WHAT YOU NEED TO DO:
From the article on the military's transgender policy, quote word for word the part that begins with the words containing "A RAND Corp." and ends with "total service members.".

DOCUMENT TEXT:
>>>

The march toward equality for transgender individuals is having quite a week.
On Tuesday, two Democrats became the first transgender major-party contenders to win a primary election for federal office in U.S. history. And on Thursday, Secretary of Defense Ash Carter announced that the U.S. military is lifting its ban on openly transgender individuals joining and serving in the armed forces.
“This is the right thing to do for our people and for the force,” Carter said in announcing the policy change. “We’re talking about talented Americans who are serving with distinction or who want the opportunity to serve. We can’t allow barriers unrelated to a person’s qualifications prevent us from recruiting and retaining those who can best accomplish the mission.”
The policy change, which the Defense Department signaled was imminent last week, removes one of the last-remaining hurdles to military service based on sex. Carter’s announcement overruled high-level skeptics within the Pentagon who raised “concerns … about how to deal with the medical, housing and uniform issues for troops who are transitioning to the other sex,” as reported by USA Today.
Carter’s 16-month tenure as defense secretary has been studded with firsts, from the opening of all combat roles to women last December to the nomination of Erik K. Fanning, the first openly gay Army secretary, in September. (Fanning was confirmed by the Senate in May.) Carter had flirted with ending the ban on transgender service for nearly a year: A July 2015 press release called the transgender ban “outdated” and commissioned an internal working group as well as an assessment undertaken by the RAND Corp. to determine what steps would be necessary to lift it, according to the New York Times.
In his announcement on Thursday, Carter framed the move as a bid to gain “access to 100 percent” of the U.S. population in order to cultivate a stronger military for the nation.
With the ban on transgender service now gone the way of other discriminatory policies like Don’t Ask, Don’t Tell, the U.S. joins 18 other countries—among them Australia, New Zealand, Sweden, and Norway—that allow transgender troops to serve openly without negative repercussions.
A RAND Corp. study released Thursday estimates that lifting the ban will have a “minimal” impact on military readiness and budget. According to a press release that accompanied the study, between 1,320 and 6,630 transgender individuals currently comprise the active component of the U.S. military, a small fraction of the approximately 1.3 million total service members.
The transition will not be immediate, however. Carter’s statement indicated that the Defense Department will create a training handbook, medical protocols, and “guidance for changing a service member’s gender” by Oct. 1, per USA Today. “At this point, the services will be required to provide medically necessary care and treatment to transgender service members according to the medical protocol and guidance.”
In addition, as anonymous U.S. officials told the Associated Press:
people with gender dysphoria, a history of medical treatments associated with gender transition and those who have had reconstruction surgery may be disqualified as military recruits unless a medical provider certifies that they have been clinically stable in the preferred gender for 18 months, and are free of significant distress or impairment in social, occupational or other important areas. They also said transgender individuals receiving hormone therapy must have been stable on the medication for 18 months.
Mara Keisling, executive director of the National Center for Transgender Equality, praised the policy change in a statement emailed to Slate. “I commend the Pentagon’s action to replace an outdated and unscientific ban on transgender people in the military with sensible guidelines for transgender people to serve openly. Allowing anyone who is willing and able to serve to do so without lying about who they are is a sound policy that reflects American values.”
But she also cautioned against the 18-month waiting period for transgender individuals receiving hormone therapy. “We do have remaining concerns about an expected 18-month delay for individuals to join the military after a gender transition. This delay is substantially longer than individuals for comparable medical issues. We hope that this is a lingering piece of transgender exceptionalism that we expect will change as the military sees that it is simply an unnecessary barrier to getting the best talent.”

<<<

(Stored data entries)
>>>

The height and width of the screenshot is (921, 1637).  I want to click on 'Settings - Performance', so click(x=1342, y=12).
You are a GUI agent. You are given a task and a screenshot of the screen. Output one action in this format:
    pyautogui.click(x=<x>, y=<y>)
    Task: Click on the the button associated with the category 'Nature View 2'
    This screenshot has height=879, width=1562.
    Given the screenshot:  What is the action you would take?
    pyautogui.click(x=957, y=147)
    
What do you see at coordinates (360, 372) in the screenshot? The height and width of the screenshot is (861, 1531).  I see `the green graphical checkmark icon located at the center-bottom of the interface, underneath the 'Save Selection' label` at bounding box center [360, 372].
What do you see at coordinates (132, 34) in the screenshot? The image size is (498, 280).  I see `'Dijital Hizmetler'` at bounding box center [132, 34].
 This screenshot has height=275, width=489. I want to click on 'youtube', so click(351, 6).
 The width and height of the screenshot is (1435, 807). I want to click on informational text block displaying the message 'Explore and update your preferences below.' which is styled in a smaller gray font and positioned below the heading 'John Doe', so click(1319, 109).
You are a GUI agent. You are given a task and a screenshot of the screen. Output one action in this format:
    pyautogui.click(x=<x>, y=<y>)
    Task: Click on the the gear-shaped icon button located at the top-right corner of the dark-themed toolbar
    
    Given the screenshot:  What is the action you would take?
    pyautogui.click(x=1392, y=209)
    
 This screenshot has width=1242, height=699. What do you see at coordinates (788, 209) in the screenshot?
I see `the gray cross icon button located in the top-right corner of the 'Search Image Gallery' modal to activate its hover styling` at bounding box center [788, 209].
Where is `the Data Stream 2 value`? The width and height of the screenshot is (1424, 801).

<<<

RESPONSE TO THE EXERCISE:
A RAND Corp. study released Thursday estimates that lifting the ban will have a “minimal” impact on military readiness and budget. According to a press release that accompanied the study, between 1,320 and 6,630 transgender individuals currently comprise the active component of the U.S. military, a small fraction of the approximately 1.3 million total service members.